Task to complete:
An exact, picture-free copy of the listing is required.
****************************************
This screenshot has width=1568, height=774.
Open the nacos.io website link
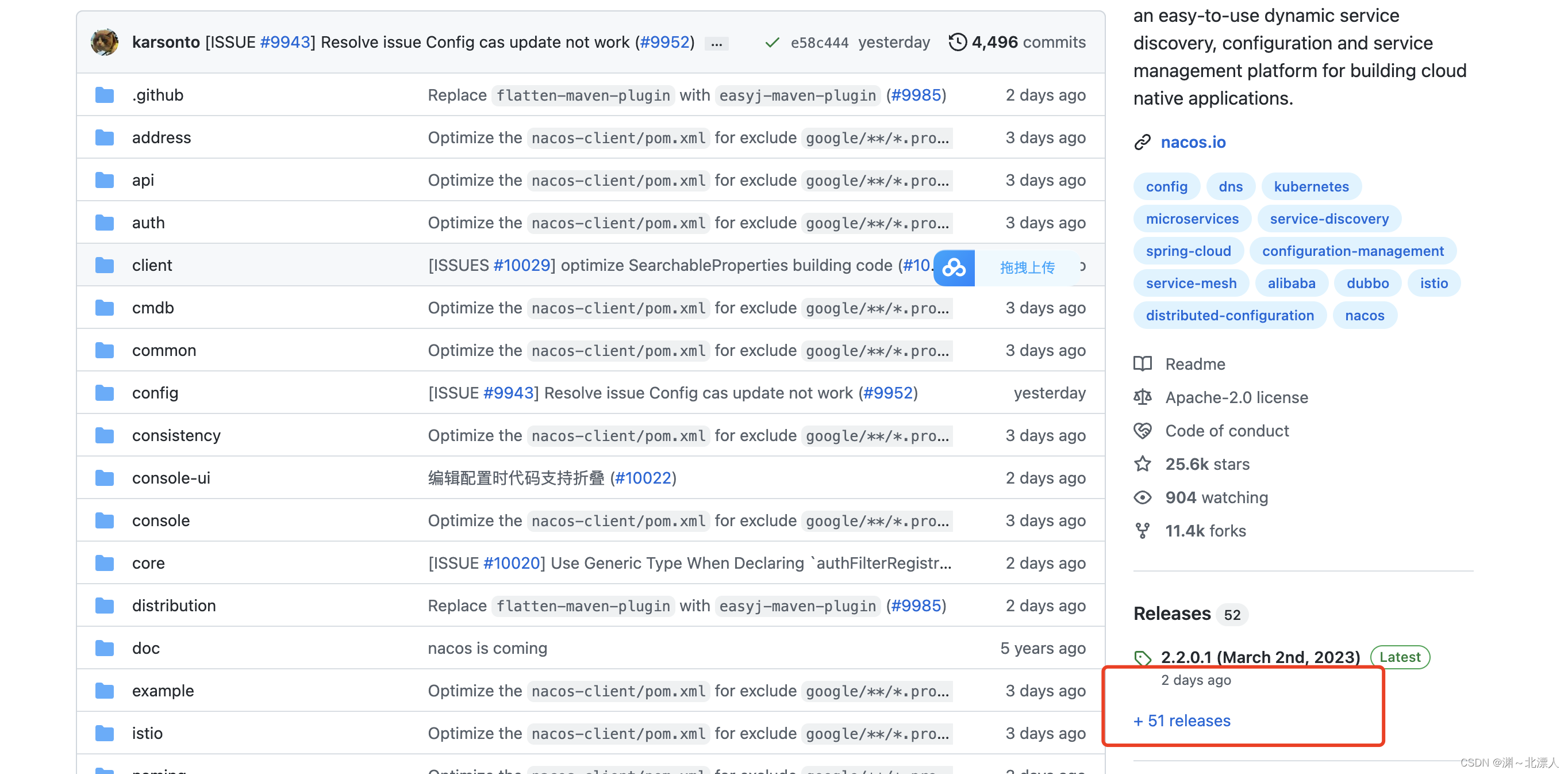1193,142
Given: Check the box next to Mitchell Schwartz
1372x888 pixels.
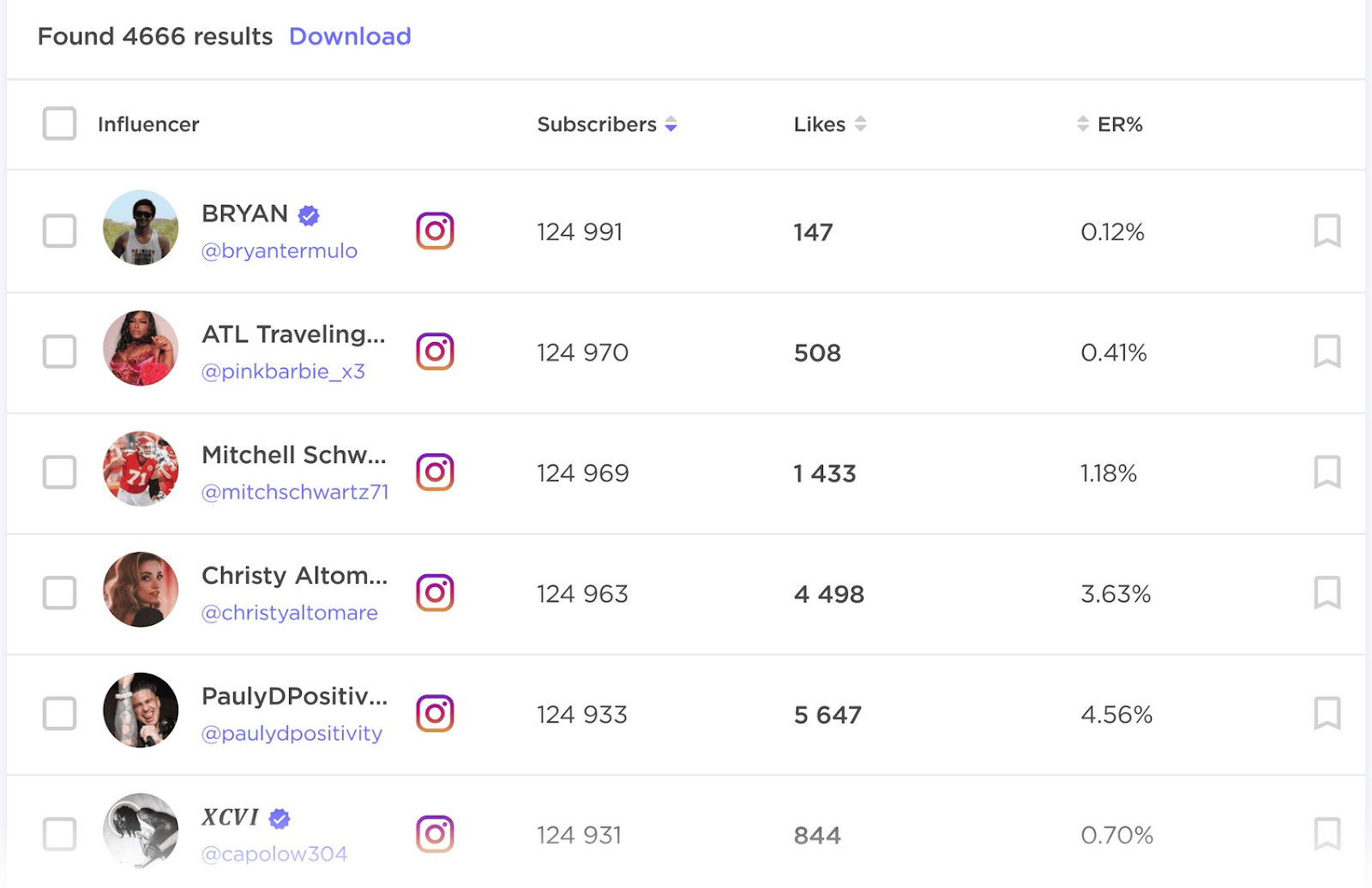Looking at the screenshot, I should tap(59, 471).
****************************************
Exercise response:
This screenshot has width=1568, height=774.
Open the nacos.io website link
1193,142
Given: Check the box next to Mitchell Schwartz
1372x888 pixels.
Looking at the screenshot, I should tap(59, 471).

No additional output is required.